Team:WashU StLouis/St Louis
On June 21st, our team was able to tour Pfizer’s facility to learn about their synthetic drug manufacturing process. Many of their drug compounds are synthesized using E. coli and yeast and are produced in large quantities. To ensure top quality, they conduct their drug manufacturing in a separate building with increased safety measures. The building contains numerous bioreactors of various sizes for different stages of production.
We visited numerous labs, all working with synthetic biology and were able to see the incredibly large amount of bioreactors being used, as well as the microbioreactors that were a fraction of the size of traditional ones. A couple scientists in each lab explained to us the work they were doing from R&D to testing the synthesized compounds to material purification.

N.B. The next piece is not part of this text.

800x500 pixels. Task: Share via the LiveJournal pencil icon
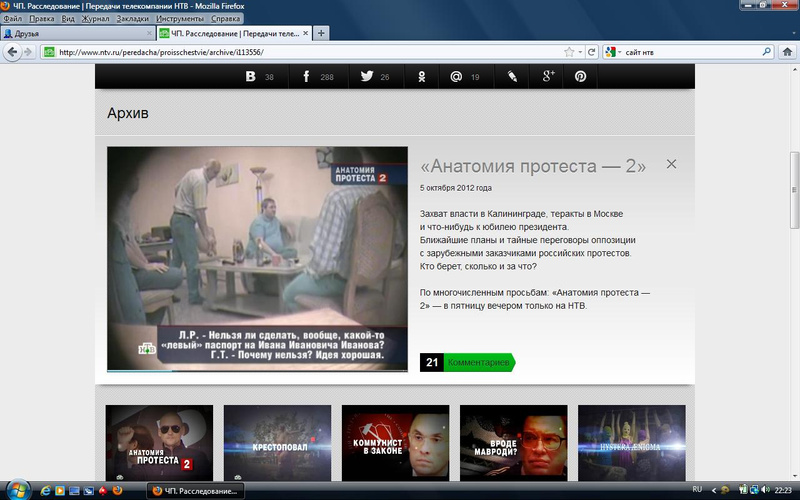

Several of our team members met with Dr. Kunkel, who researches virulence in the model plant-pathogen system of Arabidopsis thaliana and Pseudomonas syringae at Washington University. During the meeting, she spoke about the methods of plant-pathogen interaction in A. thailiana and P. syringae, and compared them to interactions that occur between wheat and wheat rust fungi. She gave the example of an effector AvrRpt2, a protease that is injected into cells by type three secretion system, which interferes with the plant’s production of and response to auxin, a plant hormone and does not necessarily cause a hypersensitive response. She also discussed how new effectors are found and methods of interaction are investigated. While P. syringae is a weak pathogen that is rarely an agricultural issue, this system is a very good model for more complex systems that allows other researchers to understand what patterns to look for in more complicated systems.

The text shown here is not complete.